So, Isaiah gives a message of hope to God’s people even in the face of impending invasion.  He delivers the Lord’s message to the people of Zion: “be not afraid of the Assyrians when they strike with the rod and lift up their staff against you” (24).  God’s fury, now directed at Judah, will be redirected at Assyria (25).  The oppressive burden they brought upon Judah will “depart from your shoulder” (27).

Assyria will indeed march confidently into Judah, terrifying town after town (28-31) as they approach Jerusalem (32).  But as the Assyrian leaders “shake his fist as the mount of the daughter of Zion” (32), God will execute judgment upon them swiftly and severely.  He will lop off their proud boughs and cut down their forest of soldiers (33-34; see also verse 19).  Once again, the Lord will demonstrate His sovereign lordship over the nations of the earth.

Behold Your God

God’s fury can be directed at nations, including His own people.  Several times in chapter 10, the Lord speaks of his “anger” and “fury” (5,25).  The object of his righteous wrath is first Israel and Judah (5-6), then Assyria (25). The Lord uses the Assyrian king and his armies as His “axe” (15) to chop down Israel (whom the Lord calls a “godless nation”—6).  Later, the Lord speaks of taking an axe to lop off and cut down the Assyrians (34).  The Lord is righteous and deals with sin wherever He finds it.

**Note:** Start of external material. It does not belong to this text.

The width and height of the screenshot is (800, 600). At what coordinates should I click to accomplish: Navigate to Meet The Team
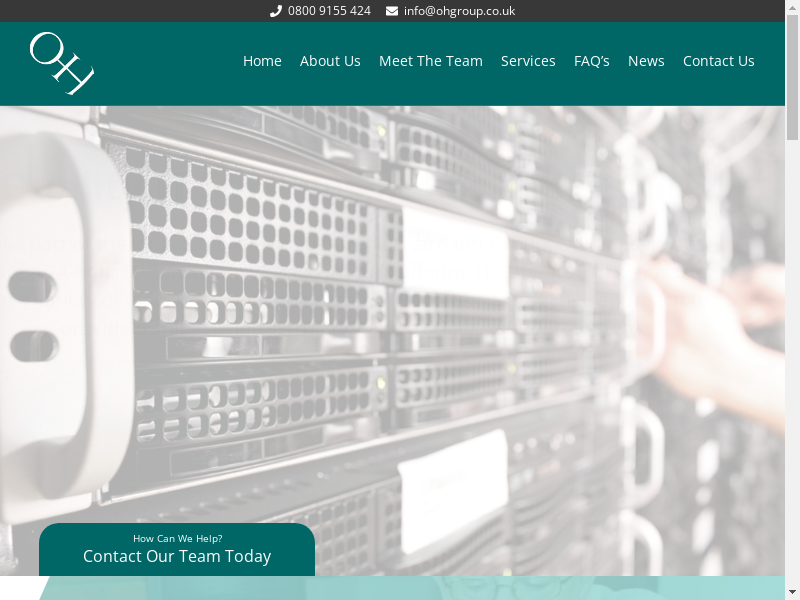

God works through sinful nations to accomplish His greater purposes.  Isaiah’s messages make clear that God does not excuse evil nations but will use evil nations for His greater purposes.  Even though the Assyrian king is arrogant (13) and destructive (7), the Lord wields him like an axe or saw to judge Israel and Judah (8).  Eventually, God’s judgment will also come upon Assyria as well.  Still, God works through evil people and nations to accomplish His righteous agenda.  God draws straight lines with crooked sticks.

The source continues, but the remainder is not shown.